**EXERCISE DATA:**
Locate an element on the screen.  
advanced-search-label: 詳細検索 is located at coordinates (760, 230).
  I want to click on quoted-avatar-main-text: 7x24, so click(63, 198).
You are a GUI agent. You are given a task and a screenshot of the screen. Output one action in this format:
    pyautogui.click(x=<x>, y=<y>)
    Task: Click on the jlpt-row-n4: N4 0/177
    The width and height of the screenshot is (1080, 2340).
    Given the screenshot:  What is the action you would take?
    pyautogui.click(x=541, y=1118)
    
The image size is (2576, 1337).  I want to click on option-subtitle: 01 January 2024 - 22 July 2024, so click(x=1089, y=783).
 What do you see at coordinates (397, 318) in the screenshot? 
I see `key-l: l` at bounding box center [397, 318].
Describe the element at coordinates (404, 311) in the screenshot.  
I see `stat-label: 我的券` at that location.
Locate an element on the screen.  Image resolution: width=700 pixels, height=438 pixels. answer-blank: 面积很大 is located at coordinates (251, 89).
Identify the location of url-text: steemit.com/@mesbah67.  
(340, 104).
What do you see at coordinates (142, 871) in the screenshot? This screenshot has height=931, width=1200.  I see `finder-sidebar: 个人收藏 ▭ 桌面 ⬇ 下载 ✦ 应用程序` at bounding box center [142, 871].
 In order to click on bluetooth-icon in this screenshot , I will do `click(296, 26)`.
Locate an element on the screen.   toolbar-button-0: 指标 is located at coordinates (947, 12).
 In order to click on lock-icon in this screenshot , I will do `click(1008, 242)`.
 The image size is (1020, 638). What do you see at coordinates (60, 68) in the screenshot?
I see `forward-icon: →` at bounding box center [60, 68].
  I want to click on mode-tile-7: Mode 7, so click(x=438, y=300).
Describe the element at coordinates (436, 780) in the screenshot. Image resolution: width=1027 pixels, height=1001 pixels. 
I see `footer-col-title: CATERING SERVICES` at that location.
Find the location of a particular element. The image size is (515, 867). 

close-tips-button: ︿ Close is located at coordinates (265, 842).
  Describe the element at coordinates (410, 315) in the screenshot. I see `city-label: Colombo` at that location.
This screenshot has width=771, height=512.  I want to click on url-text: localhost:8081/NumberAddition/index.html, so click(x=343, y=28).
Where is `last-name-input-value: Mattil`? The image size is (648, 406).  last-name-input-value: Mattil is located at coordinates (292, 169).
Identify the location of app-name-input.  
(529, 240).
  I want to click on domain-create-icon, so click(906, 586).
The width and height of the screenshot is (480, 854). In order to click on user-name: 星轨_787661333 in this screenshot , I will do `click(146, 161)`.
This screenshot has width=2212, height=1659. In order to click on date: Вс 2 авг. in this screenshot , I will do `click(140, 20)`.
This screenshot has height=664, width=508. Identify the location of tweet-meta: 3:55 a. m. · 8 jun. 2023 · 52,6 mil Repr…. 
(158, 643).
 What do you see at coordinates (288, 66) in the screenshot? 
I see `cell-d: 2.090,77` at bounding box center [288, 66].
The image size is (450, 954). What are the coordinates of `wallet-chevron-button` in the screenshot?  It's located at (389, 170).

**WHAT TO PRODUCE:**
Find every line in the items above that contains the string "input", and copy each of those lines. Case counts, so uppercase and lowercase letters must match.

**RESPONSE TO THE EXERCISE:**
Where is `last-name-input-value: Mattil`? The image size is (648, 406).  last-name-input-value: Mattil is located at coordinates (292, 169).
Identify the location of app-name-input.  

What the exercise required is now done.